The service was impeccable. I learned a lot from James and he gave me plenty of help and suggestions of who to talk to further. An hour and a half, and quite a few cups of coffee and tea, later we tried to pay the bill. No payment required, they all said. However much we insisted they refused to let us leave any money, not even a tip. ‘This has never happened to me before,’ said James. ‘Ever.’
10 JUNE
I had a mid-morning meeting with Roma Hooper of the charity Make Justice Work at some wonderfully understated club on Shaftesbury Avenue; the problem was, I couldn’t find it, that is how understated it was. Finally I pushed the doorbell on an unmarked door and went up the flights of stairs into a large, airy and packed restaurant area half an hour late.
After chatting with Roma for a few hours, I was off again to a lunchtime event at the Centre for the Study for Financial Innovation (CSFI). I arrived only a minute before it was due to start and to my surprise was ushered to the platform by its director, Andrew Hilton, as apparently I was meant to be part of the panel. Panic!

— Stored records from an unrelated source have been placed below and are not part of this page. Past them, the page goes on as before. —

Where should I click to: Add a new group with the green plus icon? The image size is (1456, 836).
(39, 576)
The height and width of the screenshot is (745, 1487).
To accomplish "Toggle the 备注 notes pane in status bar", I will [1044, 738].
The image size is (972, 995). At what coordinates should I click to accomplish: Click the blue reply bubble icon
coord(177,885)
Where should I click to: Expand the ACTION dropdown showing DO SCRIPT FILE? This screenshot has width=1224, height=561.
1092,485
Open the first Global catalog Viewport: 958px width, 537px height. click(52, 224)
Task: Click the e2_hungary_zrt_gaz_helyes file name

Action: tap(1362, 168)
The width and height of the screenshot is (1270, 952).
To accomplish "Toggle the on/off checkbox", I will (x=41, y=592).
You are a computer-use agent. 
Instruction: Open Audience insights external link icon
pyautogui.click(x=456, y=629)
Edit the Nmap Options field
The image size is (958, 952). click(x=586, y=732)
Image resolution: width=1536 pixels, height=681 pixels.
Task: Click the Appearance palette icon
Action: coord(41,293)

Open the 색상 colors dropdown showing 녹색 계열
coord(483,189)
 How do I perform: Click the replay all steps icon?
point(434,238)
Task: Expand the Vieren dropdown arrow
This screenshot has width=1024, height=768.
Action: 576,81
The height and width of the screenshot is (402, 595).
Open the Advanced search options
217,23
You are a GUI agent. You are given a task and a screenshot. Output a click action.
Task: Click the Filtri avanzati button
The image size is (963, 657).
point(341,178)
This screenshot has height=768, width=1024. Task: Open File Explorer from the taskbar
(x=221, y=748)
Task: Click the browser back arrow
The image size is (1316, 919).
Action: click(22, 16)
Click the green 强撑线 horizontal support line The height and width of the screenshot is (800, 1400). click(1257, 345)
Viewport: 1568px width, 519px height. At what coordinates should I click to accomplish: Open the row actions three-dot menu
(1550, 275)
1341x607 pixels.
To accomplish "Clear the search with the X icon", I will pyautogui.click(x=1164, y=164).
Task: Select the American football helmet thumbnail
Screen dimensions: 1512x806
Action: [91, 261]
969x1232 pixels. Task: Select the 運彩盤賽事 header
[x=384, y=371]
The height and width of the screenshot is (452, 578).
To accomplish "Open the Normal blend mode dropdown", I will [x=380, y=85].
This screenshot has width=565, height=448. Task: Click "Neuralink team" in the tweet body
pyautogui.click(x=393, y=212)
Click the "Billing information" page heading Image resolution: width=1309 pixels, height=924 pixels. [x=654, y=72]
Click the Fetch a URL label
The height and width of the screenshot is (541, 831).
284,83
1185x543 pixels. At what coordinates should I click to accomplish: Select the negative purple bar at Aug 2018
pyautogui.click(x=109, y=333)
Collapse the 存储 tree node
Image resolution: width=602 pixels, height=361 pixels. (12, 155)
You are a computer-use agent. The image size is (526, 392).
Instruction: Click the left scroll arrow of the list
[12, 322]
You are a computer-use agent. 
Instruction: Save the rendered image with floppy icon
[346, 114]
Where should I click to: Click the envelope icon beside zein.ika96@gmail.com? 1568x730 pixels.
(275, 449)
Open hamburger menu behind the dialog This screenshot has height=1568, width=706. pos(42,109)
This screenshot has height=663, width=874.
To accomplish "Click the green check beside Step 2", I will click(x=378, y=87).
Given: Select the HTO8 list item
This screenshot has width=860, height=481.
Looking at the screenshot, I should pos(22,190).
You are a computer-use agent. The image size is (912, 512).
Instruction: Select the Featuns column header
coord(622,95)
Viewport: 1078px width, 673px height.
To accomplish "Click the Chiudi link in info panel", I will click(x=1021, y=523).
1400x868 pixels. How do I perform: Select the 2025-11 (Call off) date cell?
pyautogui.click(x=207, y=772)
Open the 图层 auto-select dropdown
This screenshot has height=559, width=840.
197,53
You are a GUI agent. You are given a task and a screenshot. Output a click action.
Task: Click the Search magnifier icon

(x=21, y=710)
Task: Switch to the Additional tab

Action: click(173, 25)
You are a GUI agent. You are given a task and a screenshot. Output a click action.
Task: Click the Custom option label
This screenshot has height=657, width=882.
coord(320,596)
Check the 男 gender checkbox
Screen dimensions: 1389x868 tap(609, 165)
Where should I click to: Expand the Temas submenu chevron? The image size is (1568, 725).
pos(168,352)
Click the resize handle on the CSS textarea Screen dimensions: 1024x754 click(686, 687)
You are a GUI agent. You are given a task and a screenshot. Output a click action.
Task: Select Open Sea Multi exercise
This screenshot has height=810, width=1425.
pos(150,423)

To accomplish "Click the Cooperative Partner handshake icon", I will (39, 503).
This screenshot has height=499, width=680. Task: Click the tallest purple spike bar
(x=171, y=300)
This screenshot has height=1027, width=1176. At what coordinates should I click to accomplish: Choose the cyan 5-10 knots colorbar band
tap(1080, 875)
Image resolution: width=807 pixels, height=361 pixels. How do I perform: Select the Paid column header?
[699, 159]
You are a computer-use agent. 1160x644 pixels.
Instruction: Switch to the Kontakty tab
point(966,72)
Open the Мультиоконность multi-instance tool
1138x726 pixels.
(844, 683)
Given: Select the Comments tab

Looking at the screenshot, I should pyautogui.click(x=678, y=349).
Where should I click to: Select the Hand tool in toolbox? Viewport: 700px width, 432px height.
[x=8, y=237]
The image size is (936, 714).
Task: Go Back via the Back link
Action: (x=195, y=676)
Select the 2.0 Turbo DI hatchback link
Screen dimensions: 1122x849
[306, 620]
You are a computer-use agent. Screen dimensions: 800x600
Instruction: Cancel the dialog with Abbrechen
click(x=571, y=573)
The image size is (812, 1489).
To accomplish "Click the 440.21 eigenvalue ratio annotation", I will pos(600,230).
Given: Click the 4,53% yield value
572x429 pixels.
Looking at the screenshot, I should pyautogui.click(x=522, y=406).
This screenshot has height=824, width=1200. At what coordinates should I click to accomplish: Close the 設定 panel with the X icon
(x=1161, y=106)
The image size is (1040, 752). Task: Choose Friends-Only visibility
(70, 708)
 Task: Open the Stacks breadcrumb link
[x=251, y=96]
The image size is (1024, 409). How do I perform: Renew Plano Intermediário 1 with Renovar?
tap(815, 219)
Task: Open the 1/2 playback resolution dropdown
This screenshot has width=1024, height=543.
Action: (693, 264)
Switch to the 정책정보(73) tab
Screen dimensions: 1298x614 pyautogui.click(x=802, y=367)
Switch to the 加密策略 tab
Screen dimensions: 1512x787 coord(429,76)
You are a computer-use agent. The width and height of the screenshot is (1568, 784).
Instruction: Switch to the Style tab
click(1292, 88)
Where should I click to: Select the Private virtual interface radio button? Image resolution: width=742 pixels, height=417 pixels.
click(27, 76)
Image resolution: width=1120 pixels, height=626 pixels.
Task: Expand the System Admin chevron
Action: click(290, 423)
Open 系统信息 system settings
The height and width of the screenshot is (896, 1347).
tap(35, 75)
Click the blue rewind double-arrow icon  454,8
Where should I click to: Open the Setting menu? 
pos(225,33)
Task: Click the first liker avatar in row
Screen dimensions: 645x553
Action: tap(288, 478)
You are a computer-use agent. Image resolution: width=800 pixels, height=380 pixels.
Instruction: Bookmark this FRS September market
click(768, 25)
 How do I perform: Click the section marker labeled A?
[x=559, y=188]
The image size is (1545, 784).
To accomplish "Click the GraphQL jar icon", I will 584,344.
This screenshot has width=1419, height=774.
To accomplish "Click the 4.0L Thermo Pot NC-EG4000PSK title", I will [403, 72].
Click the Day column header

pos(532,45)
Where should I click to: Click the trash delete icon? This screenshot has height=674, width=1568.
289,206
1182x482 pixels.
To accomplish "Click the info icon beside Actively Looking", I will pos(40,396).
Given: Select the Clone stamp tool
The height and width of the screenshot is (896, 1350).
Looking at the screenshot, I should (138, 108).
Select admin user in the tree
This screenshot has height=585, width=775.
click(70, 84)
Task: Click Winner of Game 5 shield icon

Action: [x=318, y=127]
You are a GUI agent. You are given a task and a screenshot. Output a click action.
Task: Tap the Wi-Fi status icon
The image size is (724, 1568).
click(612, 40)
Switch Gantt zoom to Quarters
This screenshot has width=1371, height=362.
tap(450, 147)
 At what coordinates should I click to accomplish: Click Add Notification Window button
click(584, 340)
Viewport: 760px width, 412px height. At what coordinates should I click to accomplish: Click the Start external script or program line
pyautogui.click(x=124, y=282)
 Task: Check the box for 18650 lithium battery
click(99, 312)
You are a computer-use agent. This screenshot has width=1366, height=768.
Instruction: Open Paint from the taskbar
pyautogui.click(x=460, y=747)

On my return home on the almost empty upper deck of the number 88 bus the woman sitting in the front row recognised me and said she and the congregation in her church had been praying for me throughout the service. It is probably what got me through the previous terrifying hour and a half on a panel in front of lots of City experts, all keenly watching my perfo
rmance knowing full well where I had been and why. Fortunately, it went well and I thanked the lady on the bus for her prayers.
11 JUNE
My last day with the tag. Serco were meant to come between 10 p.m. and midnight according to the licence document I was given at ESP when I was leaving. I met my colleagues from my previous job for coffee in the Strand after a lunch and they advised me not to risk being late returning home. All thoughts of going briefly to Bastille Day celebrations at the French Embassy in Kensington Park Gardens were abandoned to ensure I didn’t mess up on the last day; traffic on Chelsea Bridge on the way back could have made me late for my curfew.
Back at home I settled in for the evening and began cooking for the people who were coming for dinner to celebrate with me. This time it would be the ESP pork and sausages bought by my children nearly three months earlier during family day and kept in the freezer for me ever since, earmarked to be cooked on my unconditional release date… And then, to my delight, two ladies from Serco turned up at 7.30 p.m. Nice and early. They took my tag and monitor off super efficiently and there I was, free. I didn’t quite know what to do with myself, so resumed cooking. In theory, I was still on curfew until midnight. Although no one could monitor me anymore, I decided to stay put.
My sentence finally at a close, a number of things have become clear to me and I end this part with a summary of my thoughts on the prison system. So at the end of four of the most charged months of my life how am I feeling and what do I think? The most important personal lesson I have learned is that love and support of family and friends are precious beyond belief. The second is that the women I met in prison were as much victims, often of men, as they were guilty of crimes which in countries not driven by atavistic media-generated retribution and revenge would not lead to costly and wasteful imprisonment.